What is being asked
Nothing but the lines from the start of the records below through the line that has "Task: Click the data table vertical scrollbar" should appear, each exactly as given.
================================
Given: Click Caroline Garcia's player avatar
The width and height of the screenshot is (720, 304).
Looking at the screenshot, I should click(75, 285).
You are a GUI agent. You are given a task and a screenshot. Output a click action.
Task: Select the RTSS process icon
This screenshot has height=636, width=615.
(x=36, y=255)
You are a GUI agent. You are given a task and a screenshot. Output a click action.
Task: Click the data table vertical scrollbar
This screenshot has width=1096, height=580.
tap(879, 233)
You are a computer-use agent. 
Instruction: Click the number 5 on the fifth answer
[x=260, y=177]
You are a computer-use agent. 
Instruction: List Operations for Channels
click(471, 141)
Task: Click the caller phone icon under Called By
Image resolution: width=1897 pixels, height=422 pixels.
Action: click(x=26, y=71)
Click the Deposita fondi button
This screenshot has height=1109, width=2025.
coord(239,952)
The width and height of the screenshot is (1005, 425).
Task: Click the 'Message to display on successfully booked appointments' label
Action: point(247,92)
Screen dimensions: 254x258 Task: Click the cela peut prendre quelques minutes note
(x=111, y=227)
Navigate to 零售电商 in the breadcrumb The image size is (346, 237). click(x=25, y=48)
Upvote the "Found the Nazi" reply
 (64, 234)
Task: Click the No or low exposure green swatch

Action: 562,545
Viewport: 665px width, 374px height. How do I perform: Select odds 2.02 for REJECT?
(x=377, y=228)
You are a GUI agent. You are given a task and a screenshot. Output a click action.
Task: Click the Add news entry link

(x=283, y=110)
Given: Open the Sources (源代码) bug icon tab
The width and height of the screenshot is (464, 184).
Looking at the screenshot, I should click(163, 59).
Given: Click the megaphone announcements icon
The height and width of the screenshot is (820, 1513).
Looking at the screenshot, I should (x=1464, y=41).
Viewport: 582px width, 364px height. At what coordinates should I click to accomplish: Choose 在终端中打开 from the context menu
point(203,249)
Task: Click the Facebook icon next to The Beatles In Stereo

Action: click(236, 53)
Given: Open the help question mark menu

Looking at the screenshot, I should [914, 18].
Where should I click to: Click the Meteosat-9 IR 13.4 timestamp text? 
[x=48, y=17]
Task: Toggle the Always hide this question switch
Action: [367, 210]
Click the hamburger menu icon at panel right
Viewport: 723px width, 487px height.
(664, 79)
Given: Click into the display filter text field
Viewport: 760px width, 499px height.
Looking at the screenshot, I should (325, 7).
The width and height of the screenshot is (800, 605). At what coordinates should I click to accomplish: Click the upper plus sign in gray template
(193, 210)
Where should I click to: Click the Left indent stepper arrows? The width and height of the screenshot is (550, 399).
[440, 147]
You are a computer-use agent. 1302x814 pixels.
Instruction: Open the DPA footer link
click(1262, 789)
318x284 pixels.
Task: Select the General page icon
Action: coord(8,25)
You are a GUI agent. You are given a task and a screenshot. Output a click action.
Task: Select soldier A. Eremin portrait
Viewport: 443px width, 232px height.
================================
The answer
Given: Click Caroline Garcia's player avatar
The width and height of the screenshot is (720, 304).
Looking at the screenshot, I should click(75, 285).
You are a GUI agent. You are given a task and a screenshot. Output a click action.
Task: Select the RTSS process icon
This screenshot has height=636, width=615.
(x=36, y=255)
You are a GUI agent. You are given a task and a screenshot. Output a click action.
Task: Click the data table vertical scrollbar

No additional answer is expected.